And RNA in one way or another has been a great focus of your career.
And we'll go into that.
I want to, I want to, we're going to do some biology lessons.
So I want everyone to be up on the same page before we talk about CRISPR.
And then the consequences.
And we'll try to do it in less than a full term.
But I was intrigued.
it's probably worth
mentioning. You know, you start
the book in a sense talking about this case,
Kim,
who had had a disease and basically
was spontaneously cured. You want to just talk
about that for a second?
Or a minute.
Yeah, I mean, I think
you know, what's fascinating is that
when people have studied genetic diseases,
it's often been through
investigating rare
cases that we've made
fundamental discoveries. And
That includes finding genes that are causal for disease, and there are probably about 7,000 genes
that, or diseases in humans, you know, where there's kind of a clear, no single genetic basis
for it.
And then occasionally, there are spontaneous cures that happen because of sometimes this process
that we just mentioned, DNA recombination, where DNA molecules will,
recombine in such a way that the mutated gene is corrected or removed.
Just amazing.
And it's those kind of, you know, initially before, you know, before it was possible to do anything
fancy in human cells, you could observe these cases rarely in the human population and
draw inferences about what genetics were for a particular disease.
And interesting.
And it's basically, you know, it's the story of control versus evolution in the sense that
that yeah, by recombination by accident, you might, you might cure something. And the idea is,
can we, can we learn from that and maybe make it happen in a controlled way, which is really what
your CRISPR discovery allows us to do. Now, let's just talk biology. So, okay, DNA, four base pairs,
and, and, and they can connect up, GC and AT. And that creates this double helix, okay?
But I just want to explain some terms which maybe we'll use later, which is, first of all, transcription.
Well, that means making a copy of a gene, which is originally in the form of DNA, and copying it into a molecule of RNA.
Okay. And RNA is like DNA except two of the base pairs are different, but it can hook up to DNA and transmit that genetic information because it has the same, it has the same
a series of letters.
Chemical structure.
Okay, translation.
Translation means making a protein.
And the way that that happens in biology is that there's a code that is originally
in genes in DNA.
That code is copied into an RNA molecule, as we just said, by transcription.
And then that RNA can be translated, meaning that there's a machinery in the
the cell that will read the genetic code in the RNA and link together the components necessary
to make a particular protein. So proteins, probably people know are made of amino acids. And so what
the code does is it tells the machinery which order and which amino acids to hook together to make
a particular kind of protein. It's a very, very incredible process. It is really an incredible process.

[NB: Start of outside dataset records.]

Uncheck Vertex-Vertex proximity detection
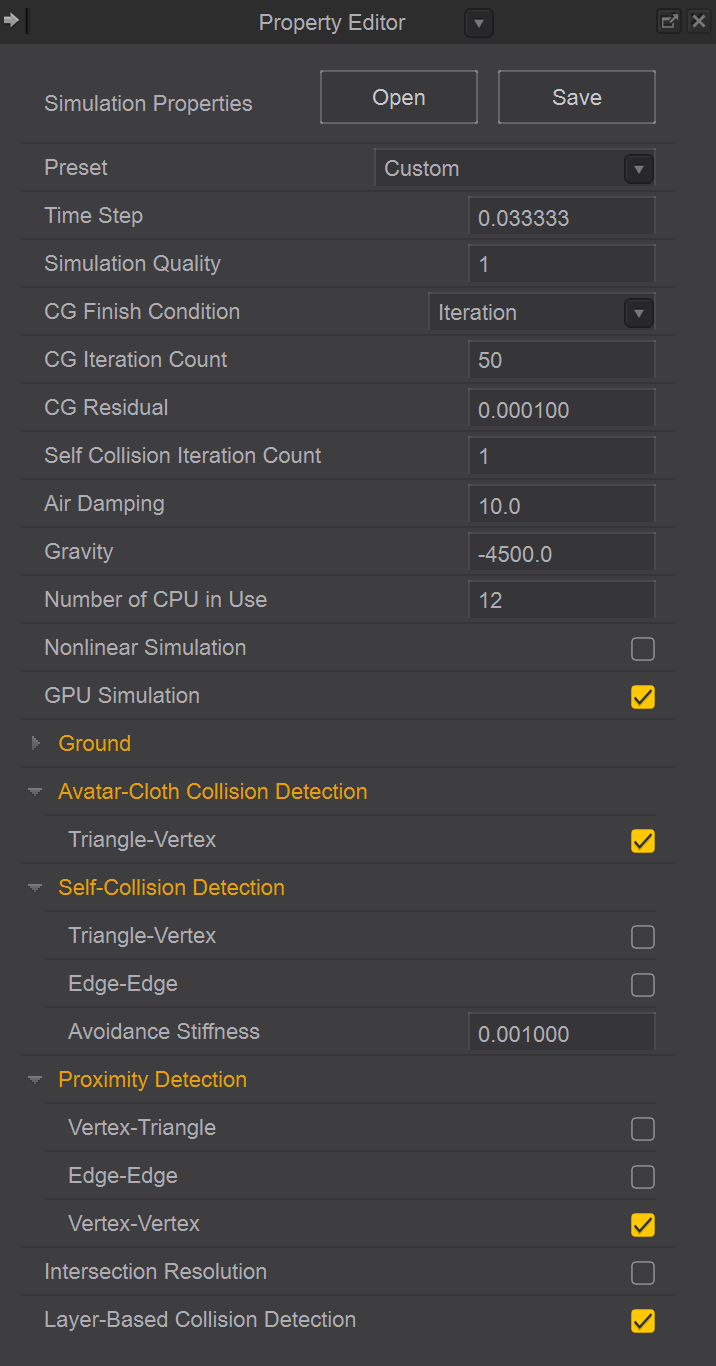Viewport: 716px width, 1366px height. point(643,1225)
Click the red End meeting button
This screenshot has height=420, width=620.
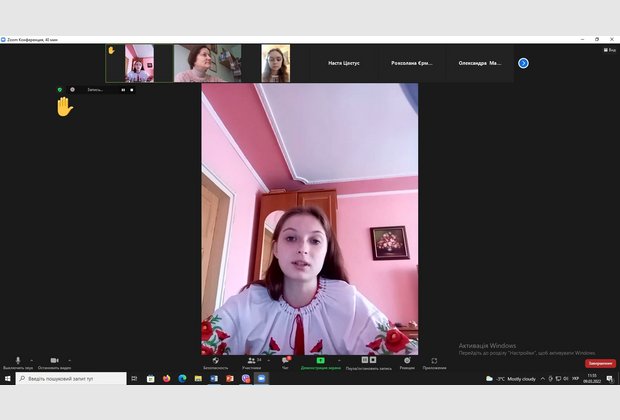click(600, 363)
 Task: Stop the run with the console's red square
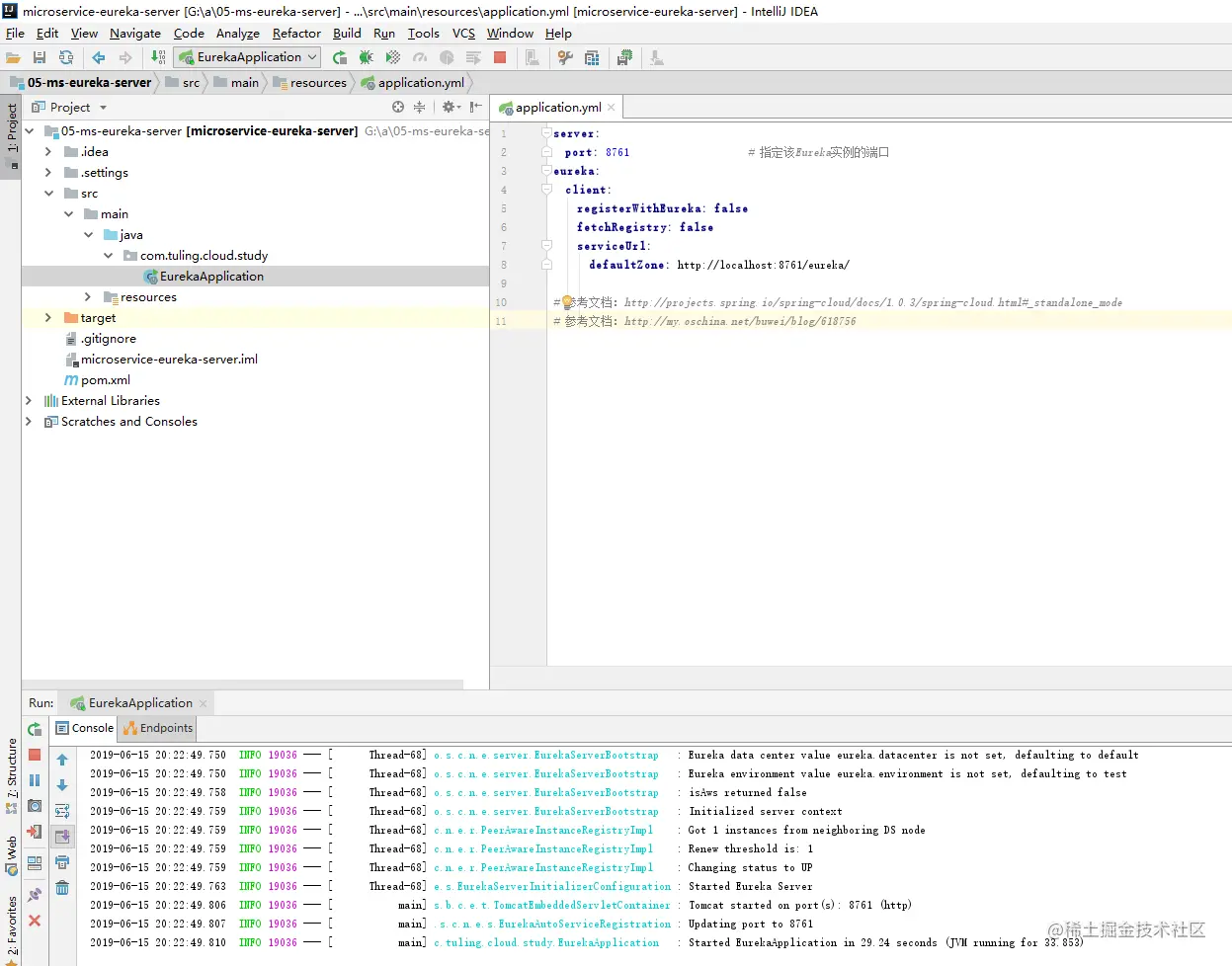[35, 755]
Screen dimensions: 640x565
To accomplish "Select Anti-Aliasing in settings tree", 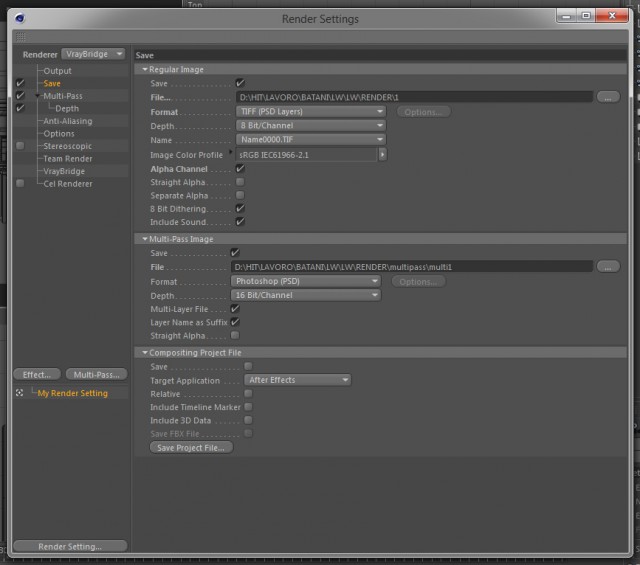I will (68, 121).
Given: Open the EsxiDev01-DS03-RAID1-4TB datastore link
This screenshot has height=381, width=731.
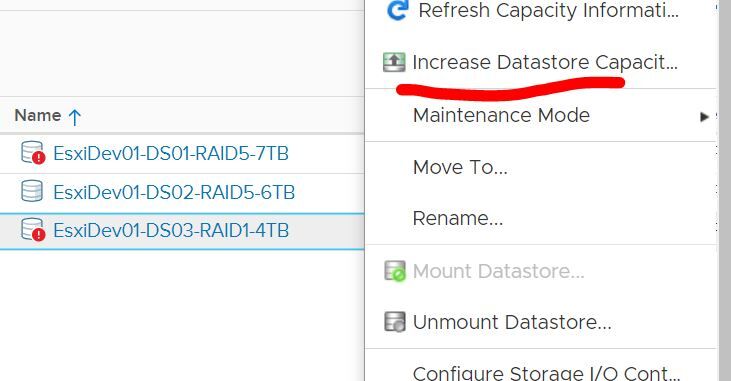Looking at the screenshot, I should pos(171,230).
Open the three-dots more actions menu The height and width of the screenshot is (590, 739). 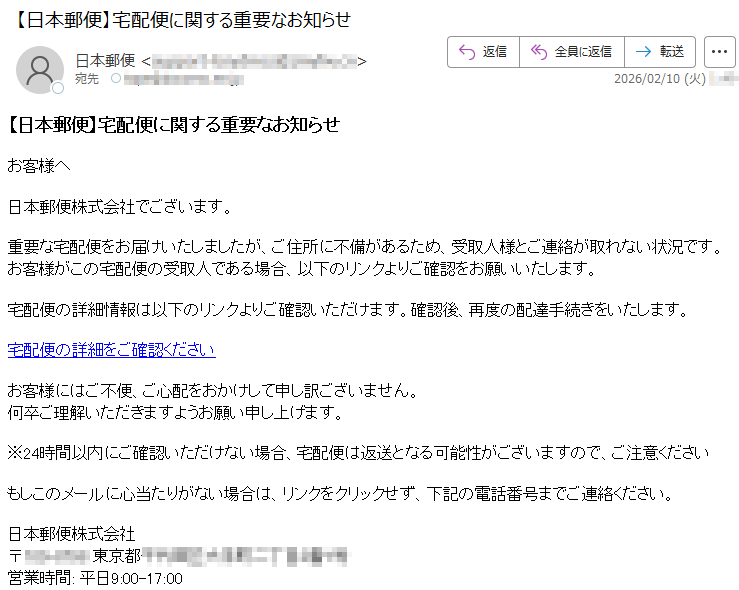(719, 52)
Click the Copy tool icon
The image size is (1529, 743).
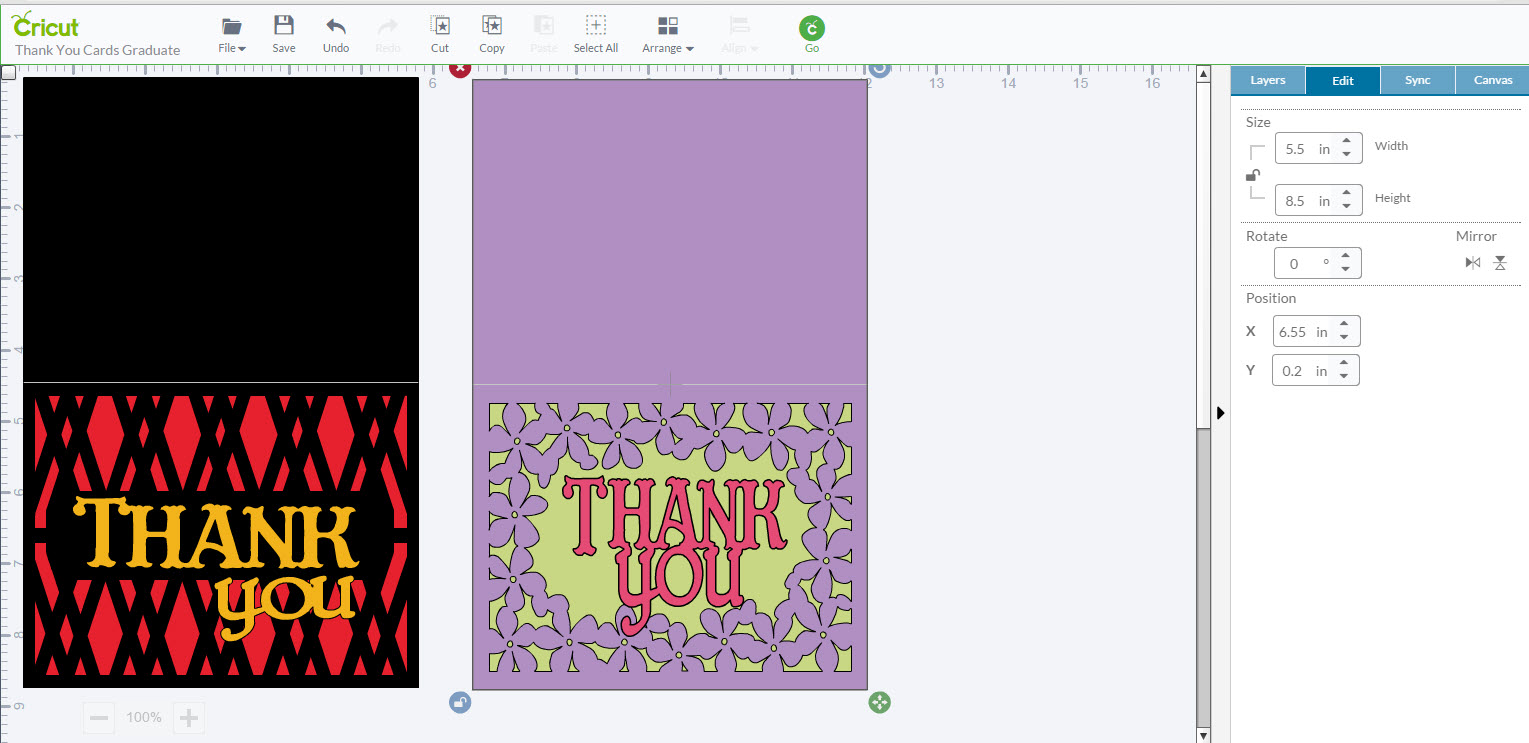(492, 27)
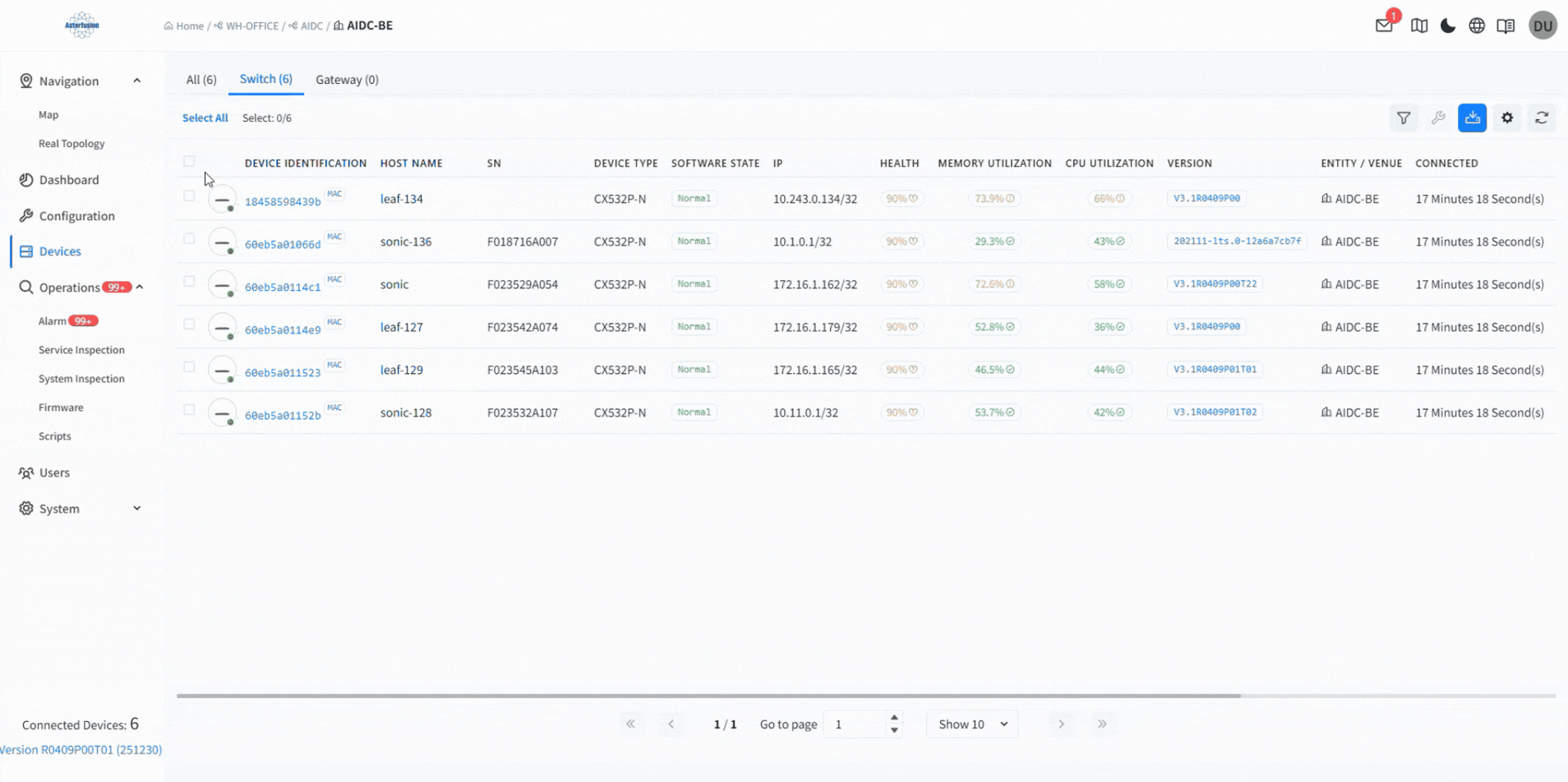Open the Show 10 page size dropdown
Viewport: 1568px width, 782px height.
(x=972, y=724)
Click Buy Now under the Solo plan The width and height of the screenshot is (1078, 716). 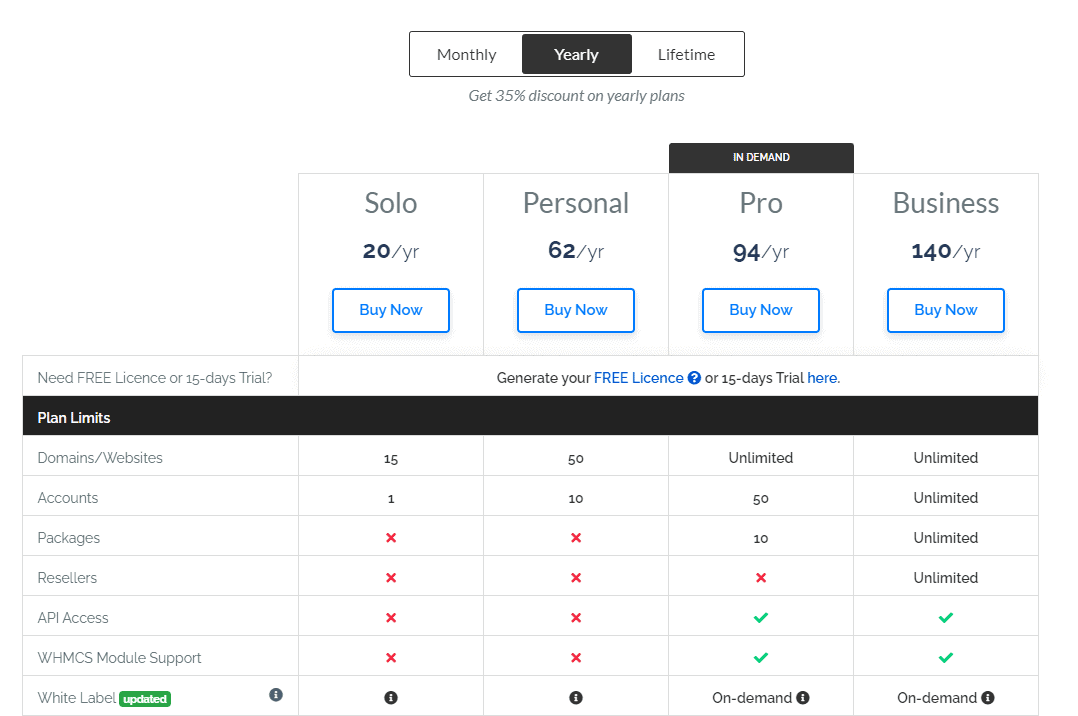click(x=391, y=310)
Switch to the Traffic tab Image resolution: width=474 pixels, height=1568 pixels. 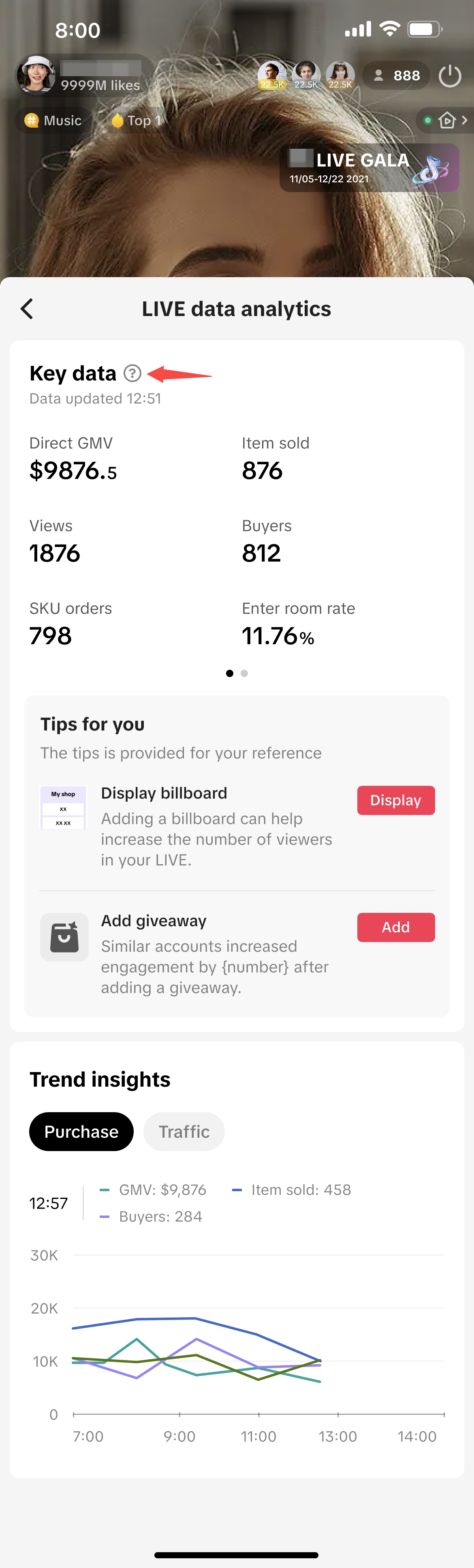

You know, you'd almost think there was intelligent design if you didn't know better, which we do.
It is amazing.
Three, you know, these codons, three letters turn into an amino instruction making amino acids.
And then one uses one of these, what, 21, 20, how many amino acids are used?
How about 20?
Yeah, 20.
Yeah, 20.
Maybe in 21, you know, a couple of rare ones.
Okay.
And then just for just since we'll talk about the human genome.
Yeah, what you're asking me, what is?
I'm actually to define these terms just so we, you know, I want to put everyone the same wavelength because I think it's important.
It's very important. So what is the human genome? The human genome is the entirety of DNA that's found in a human cell. So it's the code of life. It's the set of instructions that tells cells how to develop into a human being, meaning making our brains and our hearts and our lungs and all our other tissues. And then not only that, but functioning together as a human being, meaning making our brains and our hearts and our lungs and our, you know, all our other tissues. And then not only that, but functioning together as.
an organism. It's, again, it's truly incredible that a molecule like that could contain the
instructions to build such a thing.
It's remarkable indeed. And, and, okay, mitochondrial DNA, which is, which turns out
to be important later on. Right. Well, people might have heard of mitochondria because sometimes
you see that mentioned in the news because of things like aging and, you know, what happens
or mitochondria when we exercise and things like that.
And that's because mitochondria are the little energy factories found in cells.
So they are responsible for taking chemical energy in the form of food that we eat,
so sugar molecules in particular that go into the mitochondria and they're converted there
by a chemical process that turns those, breaks down the sugar molecules into much simpler
molecules and allows things like our muscles to function and our brains to think and all of those
good things to happen. But the mitochondrial DNA, which I, the fact that it comes from the mother,
maybe you, I just want to. Oh, right. Yeah, no, of course. I mean, the DNA is, is interesting because,
like you said, yeah, it's inherited through the mom. And it's, it's a very small instruction set
compared to what we find in the rest of the cell.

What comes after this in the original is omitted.